There are several different types of questions that can be created in a survey.
1. Multiple Choice Format Question: This enables participants to select one choice among multiple different choices. This is also often used for Likert-type or frequency rating scales (e.g., "strongly agree" to "strongly disagree"; "not at all" to "very often").
2. Checkbox Question: This allows participants to select multiple options in their response.
3. Text Question: This allows participants to see text on a single screen. This is often used by researchers to include instructions or a "Consent Form" agreement.
This question type may also be used to capture text information from participants (e.g., qualitative text information).
Select the format of the response you would like from participants.
4. Multimedia Capture Question: This question type allows participants to provide photo, video, or voice data. Researchers often use this to capture information about the environment that participants are in, or use it to obtain lengthy audio recordings instead of having participants type responses. Researchers can choose from the dropdown of the "Input Type" to select image, video, or audio data.

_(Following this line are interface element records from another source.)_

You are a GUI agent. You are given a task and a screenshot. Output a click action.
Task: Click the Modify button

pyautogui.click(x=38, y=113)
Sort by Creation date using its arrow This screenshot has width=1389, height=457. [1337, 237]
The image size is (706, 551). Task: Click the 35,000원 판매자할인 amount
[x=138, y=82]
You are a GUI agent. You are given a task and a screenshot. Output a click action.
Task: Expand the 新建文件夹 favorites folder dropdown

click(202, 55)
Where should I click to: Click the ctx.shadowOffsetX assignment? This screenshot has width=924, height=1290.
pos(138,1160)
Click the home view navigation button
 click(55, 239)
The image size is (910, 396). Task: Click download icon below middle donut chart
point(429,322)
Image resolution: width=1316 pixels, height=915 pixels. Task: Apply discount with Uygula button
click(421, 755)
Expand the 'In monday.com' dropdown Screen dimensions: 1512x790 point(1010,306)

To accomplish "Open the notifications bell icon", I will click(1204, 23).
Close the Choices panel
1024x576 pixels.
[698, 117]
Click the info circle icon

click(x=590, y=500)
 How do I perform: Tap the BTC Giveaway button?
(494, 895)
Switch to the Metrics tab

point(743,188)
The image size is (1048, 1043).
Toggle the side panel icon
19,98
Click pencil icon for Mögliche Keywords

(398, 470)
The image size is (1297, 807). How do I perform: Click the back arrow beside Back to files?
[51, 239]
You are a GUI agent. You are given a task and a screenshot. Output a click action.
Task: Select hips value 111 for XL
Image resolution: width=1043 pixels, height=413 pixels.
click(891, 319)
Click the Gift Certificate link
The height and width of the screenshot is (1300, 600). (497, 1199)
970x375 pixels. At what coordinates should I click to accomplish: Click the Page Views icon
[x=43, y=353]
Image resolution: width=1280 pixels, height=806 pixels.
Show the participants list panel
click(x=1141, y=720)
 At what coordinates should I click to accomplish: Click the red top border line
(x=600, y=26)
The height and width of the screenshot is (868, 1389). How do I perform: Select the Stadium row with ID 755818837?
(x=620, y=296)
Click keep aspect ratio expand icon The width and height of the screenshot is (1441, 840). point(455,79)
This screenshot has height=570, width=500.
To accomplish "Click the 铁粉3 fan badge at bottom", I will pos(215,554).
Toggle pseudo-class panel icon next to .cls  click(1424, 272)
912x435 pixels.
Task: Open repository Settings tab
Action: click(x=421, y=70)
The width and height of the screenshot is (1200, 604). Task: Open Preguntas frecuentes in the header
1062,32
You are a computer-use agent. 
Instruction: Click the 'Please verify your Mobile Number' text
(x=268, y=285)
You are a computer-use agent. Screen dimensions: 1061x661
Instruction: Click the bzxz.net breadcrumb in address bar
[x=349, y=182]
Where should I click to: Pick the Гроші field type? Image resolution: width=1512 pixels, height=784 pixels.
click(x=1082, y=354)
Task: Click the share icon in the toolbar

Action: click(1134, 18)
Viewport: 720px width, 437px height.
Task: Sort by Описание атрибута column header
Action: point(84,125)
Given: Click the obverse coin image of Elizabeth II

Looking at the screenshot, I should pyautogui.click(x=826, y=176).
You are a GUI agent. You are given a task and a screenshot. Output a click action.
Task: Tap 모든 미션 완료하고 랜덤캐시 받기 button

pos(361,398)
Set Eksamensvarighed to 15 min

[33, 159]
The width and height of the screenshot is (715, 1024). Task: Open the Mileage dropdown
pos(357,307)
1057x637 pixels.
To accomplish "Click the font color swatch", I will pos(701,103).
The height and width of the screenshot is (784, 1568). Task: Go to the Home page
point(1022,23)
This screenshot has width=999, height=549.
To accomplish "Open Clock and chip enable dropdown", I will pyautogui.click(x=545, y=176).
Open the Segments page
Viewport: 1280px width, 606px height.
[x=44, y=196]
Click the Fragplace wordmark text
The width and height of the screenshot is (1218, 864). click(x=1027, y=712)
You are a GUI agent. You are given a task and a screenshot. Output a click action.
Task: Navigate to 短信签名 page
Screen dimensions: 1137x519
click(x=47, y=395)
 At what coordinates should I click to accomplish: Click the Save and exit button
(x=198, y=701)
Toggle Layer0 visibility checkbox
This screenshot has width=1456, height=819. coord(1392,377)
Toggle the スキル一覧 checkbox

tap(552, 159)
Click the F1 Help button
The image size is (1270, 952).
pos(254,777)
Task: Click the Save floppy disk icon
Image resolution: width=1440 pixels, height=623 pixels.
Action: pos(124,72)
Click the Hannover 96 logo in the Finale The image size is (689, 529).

5. Rating "Stars" Question: This question type enables participants to choose the number of "stars" when rating something (e.g., event, movie, restaurant, etc.). Researchers simply specify the number of stars they want the rating system to be based upon (e.g., 4 stars, 5 stars, 7 stars, etc.). Participants can give half-star ratings as well (e.g., 3.5 stars).
6. Instruction Question: As the name implies, this allows researchers to include instructions or consent form information. This is similar to "Text Question"; however, unlike "Text Question," participants aren't given the option to respond. This is a form of read-only content.
7. Dropdown Question: The dropdown question enables participants to view and choose one option from a long list of options (e.g., countries, age in years, etc.) from a dropdown options box.
8. Branching Forced Choice Question: This is a more complicated question type; it allows researchers to enable forced choice responses in a two-step process.
Step 1. Have participants choose between two statements, such as "I enjoy meeting new people" and "I dislike meeting new people."
Step 2. The statement chosen (e.g., "I enjoy meeting new people") will be presented along with the options "Always" or "Usually."
This can be changed to compare two different attributes among participants. For example, choose between "I am kind" and "I am a team player." Further gradation can be made on the specific attribute.
9. Counter Question: This provides a way for researchers to capture behavioral occurrences within a specific time period. For example, how often you give your child an instruction and how many times they obey, sampled in a 5-minute window.
Within the mobile app, participants will be able to use the "+" button to toggle the number of times the behaviors occurred. The example depicts the choices "Gave instruction" and "Child obeyed." In this case, a participant gave instruction 4 times and the child obeyed 1 time. This is displayed in the numbers in the parentheses.